* [Your tasks]:
- a) Reproduce the portion of the couples therapy article starting at "Relationship & Couples" and ending at "many unknown factors.".
- b) According to the couples therapy article, what does the usual curiosity behind the question about how long therapy will take concern?
- c) Carry the couples therapy article forward from the point at which it stops.

BEGIN Passage provided

Relationship & Couples Therapy: How Long Will It Take?

Couples seeking relationship and couples therapy in Seattle sometimes ask a particular question when we set up a first appointment on the phone: “How long will couples therapy take?” I’d like to discuss some common reasons for that question, and then offer a different take on it.

The Common Reasons

The usual curiosity behind that question has to do with the duration and financial cost of treatment. Those issues are also about the effectiveness and efficiency of the therapist. As the sayings go, “money does not grow on trees.” And, “time is our most valuable resource.” Yet on that first call, it’s nearly impossible to give an informed or comprehensive response to these questions. There are too many unknown factors.

END Passage provided
BEGIN Source material

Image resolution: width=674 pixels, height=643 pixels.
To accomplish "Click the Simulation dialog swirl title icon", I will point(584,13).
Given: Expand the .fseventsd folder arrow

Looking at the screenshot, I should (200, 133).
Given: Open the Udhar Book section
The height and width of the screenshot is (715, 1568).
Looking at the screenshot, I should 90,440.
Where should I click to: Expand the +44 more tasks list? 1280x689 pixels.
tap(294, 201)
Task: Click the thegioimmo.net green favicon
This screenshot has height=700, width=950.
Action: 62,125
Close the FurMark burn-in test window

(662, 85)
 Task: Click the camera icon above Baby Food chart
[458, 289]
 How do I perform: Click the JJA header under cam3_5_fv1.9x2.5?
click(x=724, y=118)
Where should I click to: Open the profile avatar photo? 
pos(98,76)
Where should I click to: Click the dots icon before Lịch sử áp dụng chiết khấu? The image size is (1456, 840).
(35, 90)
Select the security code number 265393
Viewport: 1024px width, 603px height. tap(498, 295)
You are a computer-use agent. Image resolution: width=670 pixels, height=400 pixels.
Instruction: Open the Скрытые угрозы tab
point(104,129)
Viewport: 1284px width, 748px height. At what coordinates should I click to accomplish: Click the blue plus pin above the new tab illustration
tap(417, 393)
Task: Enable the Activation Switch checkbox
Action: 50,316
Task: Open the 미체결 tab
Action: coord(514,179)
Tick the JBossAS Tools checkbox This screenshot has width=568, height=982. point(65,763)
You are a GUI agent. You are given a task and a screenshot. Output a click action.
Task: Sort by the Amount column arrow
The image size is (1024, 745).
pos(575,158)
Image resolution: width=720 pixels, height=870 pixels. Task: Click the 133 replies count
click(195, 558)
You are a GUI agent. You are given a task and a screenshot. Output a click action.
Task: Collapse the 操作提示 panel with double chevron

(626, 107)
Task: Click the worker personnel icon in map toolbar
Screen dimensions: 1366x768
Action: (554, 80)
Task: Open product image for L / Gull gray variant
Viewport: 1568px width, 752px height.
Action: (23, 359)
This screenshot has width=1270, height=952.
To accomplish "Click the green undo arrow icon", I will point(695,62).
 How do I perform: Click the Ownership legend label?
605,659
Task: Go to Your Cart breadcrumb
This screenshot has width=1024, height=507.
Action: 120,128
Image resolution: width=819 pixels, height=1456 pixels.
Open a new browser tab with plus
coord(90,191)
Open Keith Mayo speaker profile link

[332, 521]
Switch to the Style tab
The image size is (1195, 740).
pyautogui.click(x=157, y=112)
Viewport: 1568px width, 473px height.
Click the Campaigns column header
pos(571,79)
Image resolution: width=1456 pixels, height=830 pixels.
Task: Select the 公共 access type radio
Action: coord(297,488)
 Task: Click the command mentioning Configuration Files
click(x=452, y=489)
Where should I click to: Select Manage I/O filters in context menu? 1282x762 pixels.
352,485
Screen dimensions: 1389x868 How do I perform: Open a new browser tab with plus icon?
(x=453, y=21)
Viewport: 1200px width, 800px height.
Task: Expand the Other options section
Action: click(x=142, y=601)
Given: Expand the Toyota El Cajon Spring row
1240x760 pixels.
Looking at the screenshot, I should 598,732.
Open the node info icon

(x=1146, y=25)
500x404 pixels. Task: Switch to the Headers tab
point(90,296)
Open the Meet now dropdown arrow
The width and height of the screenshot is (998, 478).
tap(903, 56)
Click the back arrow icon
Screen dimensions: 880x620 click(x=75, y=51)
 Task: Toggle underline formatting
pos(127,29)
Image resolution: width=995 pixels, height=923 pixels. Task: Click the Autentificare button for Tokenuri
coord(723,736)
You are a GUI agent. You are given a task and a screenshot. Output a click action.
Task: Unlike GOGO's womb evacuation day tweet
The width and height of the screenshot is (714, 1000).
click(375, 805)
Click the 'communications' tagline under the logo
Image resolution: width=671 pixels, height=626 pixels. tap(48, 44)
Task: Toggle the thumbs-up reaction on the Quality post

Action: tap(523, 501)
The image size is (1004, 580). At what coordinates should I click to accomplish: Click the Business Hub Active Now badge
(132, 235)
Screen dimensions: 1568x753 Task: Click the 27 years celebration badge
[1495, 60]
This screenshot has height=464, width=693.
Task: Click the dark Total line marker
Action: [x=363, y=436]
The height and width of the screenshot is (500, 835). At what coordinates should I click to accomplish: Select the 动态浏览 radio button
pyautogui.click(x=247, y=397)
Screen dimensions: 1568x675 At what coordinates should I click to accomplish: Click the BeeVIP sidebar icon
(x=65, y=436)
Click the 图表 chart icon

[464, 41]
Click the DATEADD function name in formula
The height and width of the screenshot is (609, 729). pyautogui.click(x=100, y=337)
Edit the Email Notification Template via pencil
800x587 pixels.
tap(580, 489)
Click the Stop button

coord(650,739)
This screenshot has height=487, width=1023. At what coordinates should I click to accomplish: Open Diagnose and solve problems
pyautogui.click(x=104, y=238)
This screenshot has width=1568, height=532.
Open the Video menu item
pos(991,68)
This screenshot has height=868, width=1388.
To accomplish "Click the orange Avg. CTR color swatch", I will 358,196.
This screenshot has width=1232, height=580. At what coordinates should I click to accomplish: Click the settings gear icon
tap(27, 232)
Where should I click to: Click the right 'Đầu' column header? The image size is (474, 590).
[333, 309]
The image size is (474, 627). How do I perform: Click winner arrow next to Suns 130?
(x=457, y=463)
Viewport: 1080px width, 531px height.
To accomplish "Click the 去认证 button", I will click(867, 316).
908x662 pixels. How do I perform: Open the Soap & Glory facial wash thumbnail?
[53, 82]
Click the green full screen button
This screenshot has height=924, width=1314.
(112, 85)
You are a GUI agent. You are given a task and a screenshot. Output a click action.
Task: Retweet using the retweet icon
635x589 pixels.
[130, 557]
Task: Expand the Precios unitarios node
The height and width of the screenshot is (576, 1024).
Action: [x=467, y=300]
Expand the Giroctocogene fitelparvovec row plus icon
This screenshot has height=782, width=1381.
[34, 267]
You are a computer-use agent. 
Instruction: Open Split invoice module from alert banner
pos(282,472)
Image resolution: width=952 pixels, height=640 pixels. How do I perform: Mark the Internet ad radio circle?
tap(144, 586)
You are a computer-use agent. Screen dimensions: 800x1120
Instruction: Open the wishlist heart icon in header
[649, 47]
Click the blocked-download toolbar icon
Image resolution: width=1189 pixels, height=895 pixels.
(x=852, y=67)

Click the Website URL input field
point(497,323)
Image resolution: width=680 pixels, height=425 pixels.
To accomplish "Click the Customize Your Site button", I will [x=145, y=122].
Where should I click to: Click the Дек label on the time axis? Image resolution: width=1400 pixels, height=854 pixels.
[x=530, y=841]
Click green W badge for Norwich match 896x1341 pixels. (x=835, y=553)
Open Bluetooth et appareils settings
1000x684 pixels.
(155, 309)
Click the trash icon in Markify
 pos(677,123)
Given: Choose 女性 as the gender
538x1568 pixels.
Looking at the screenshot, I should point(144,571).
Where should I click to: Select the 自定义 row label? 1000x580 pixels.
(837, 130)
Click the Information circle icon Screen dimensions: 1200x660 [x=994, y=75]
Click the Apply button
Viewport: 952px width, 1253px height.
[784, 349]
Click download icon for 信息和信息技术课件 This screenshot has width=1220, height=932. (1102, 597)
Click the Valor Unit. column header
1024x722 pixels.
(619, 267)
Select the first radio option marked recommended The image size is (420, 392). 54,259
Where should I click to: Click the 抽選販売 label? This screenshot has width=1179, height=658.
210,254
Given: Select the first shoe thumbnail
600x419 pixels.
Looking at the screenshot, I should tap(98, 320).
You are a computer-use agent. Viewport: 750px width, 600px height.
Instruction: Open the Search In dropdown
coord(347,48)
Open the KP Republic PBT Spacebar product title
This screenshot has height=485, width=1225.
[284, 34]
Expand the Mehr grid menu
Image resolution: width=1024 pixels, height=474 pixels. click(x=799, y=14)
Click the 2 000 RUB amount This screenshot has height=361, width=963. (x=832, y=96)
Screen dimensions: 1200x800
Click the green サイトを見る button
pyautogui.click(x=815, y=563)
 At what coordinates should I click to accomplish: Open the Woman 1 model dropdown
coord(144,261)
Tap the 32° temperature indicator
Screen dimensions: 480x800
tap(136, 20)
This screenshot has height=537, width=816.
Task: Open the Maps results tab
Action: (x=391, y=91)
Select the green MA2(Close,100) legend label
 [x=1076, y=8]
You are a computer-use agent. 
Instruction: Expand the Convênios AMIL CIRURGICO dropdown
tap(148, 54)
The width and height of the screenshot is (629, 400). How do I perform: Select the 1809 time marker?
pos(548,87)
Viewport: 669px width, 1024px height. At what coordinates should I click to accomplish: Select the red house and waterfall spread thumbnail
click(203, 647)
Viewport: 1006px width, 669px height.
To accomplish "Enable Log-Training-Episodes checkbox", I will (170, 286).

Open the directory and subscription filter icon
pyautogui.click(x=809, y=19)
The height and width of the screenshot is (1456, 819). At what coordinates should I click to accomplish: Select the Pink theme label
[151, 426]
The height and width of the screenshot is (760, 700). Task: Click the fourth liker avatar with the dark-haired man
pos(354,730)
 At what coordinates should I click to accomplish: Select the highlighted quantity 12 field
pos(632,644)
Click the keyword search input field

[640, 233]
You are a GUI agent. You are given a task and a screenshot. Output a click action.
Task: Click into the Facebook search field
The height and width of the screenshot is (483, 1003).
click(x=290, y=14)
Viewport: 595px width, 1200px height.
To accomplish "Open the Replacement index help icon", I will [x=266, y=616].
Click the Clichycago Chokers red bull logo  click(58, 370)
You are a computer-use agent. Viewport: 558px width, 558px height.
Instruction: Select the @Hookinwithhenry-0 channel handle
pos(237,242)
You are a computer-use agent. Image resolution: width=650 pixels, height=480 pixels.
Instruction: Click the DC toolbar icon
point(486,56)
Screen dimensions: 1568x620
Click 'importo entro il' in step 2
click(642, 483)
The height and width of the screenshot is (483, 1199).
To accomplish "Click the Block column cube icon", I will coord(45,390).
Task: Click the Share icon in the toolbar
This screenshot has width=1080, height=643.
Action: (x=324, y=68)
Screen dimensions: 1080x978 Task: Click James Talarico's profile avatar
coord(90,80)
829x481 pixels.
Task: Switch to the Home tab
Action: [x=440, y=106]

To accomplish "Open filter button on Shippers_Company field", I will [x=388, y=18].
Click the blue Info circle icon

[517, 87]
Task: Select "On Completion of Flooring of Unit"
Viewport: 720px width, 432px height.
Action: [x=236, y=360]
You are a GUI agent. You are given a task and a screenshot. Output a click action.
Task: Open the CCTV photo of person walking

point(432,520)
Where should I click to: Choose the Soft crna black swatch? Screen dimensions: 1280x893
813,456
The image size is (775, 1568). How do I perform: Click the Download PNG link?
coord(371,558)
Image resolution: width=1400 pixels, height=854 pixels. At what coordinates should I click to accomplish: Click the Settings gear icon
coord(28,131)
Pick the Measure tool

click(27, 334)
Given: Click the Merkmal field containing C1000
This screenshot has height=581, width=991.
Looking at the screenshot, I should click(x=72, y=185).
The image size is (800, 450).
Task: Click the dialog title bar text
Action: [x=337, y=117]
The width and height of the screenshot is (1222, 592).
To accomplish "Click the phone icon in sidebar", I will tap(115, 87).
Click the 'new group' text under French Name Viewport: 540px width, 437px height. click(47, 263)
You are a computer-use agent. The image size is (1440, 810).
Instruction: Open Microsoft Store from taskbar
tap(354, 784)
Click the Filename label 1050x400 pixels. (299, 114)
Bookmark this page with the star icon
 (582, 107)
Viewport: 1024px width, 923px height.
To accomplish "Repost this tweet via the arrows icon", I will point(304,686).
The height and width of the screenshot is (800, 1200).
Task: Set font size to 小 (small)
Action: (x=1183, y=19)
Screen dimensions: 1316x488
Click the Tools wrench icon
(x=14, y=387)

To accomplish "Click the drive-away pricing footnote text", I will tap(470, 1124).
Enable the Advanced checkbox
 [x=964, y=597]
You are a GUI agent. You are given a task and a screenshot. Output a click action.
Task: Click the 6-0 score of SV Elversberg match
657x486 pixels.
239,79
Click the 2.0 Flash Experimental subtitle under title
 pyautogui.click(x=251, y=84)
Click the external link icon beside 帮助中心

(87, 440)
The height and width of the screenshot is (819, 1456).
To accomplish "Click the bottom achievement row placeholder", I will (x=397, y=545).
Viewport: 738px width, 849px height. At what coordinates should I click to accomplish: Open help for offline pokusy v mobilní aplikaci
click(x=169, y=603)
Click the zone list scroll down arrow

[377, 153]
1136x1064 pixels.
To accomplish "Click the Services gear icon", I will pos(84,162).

END Source material

* [Answers for this exercise]:
- a)
Relationship & Couples Therapy: How Long Will It Take?

Couples seeking relationship and couples therapy in Seattle sometimes ask a particular question when we set up a first appointment on the phone: “How long will couples therapy take?” I’d like to discuss some common reasons for that question, and then offer a different take on it.

The Common Reasons

The usual curiosity behind that question has to do with the duration and financial cost of treatment. Those issues are also about the effectiveness and efficiency of the therapist. As the sayings go, “money does not grow on trees.” And, “time is our most valuable resource.” Yet on that first call, it’s nearly impossible to give an informed or comprehensive response to these questions. There are too many unknown factors.

- b) The duration and financial cost of treatment.

- c)
Prior Therapy

A background for these questions is often the clients’ prior experience in therapy (in Seattle or elsewhere.) Prior therapies may have lost their forward drive, meandered into advice sessions, vague questions about feelings, forgettable homework, excessive therapist self-disclosure, ‘small talk’ or passive listening (the so-called therapist “blank screen.”)1 Difficulties in developing the therapeutic relationship can manifest in many ways:

Communication problems©The New Yorker, January 27, 2014. Cartoonist: Harry Bliss

No Stigma

Couples often feel badly or anxious about being in treatment. The idea of getting as little help as possible seems sensible, avoiding stigma.  I’ll often hear that:

  • the problems are “about communication”
  • the goal is to “fix” the relationship
  • the solution is receiving “tools” from the therapist.

It can sound like a car needing repair due to a constant noise. The actual relationship situation is usually a bit more dire than how it’s originally described. But beginning treatment can soon reveal the depth of the problem and what hope exists for improvement. Even the more superficial start to therapy can soon lead to greater depth and meaning.

Intense Worry, Then Relief

At the other end of the scale, I get calls from partners who are emotionally injured, alienated from each other – and actively making it worse. They wonder if help is even possible, or years might pass before they find a happier, more secure place. Sometimes, “enough” improvement arrives faster than any of us expected at first. 2 The clients sometimes terminate treatment at that point out of a sense of immediate relief, though the amount of personal & relational growth is fairly minimal.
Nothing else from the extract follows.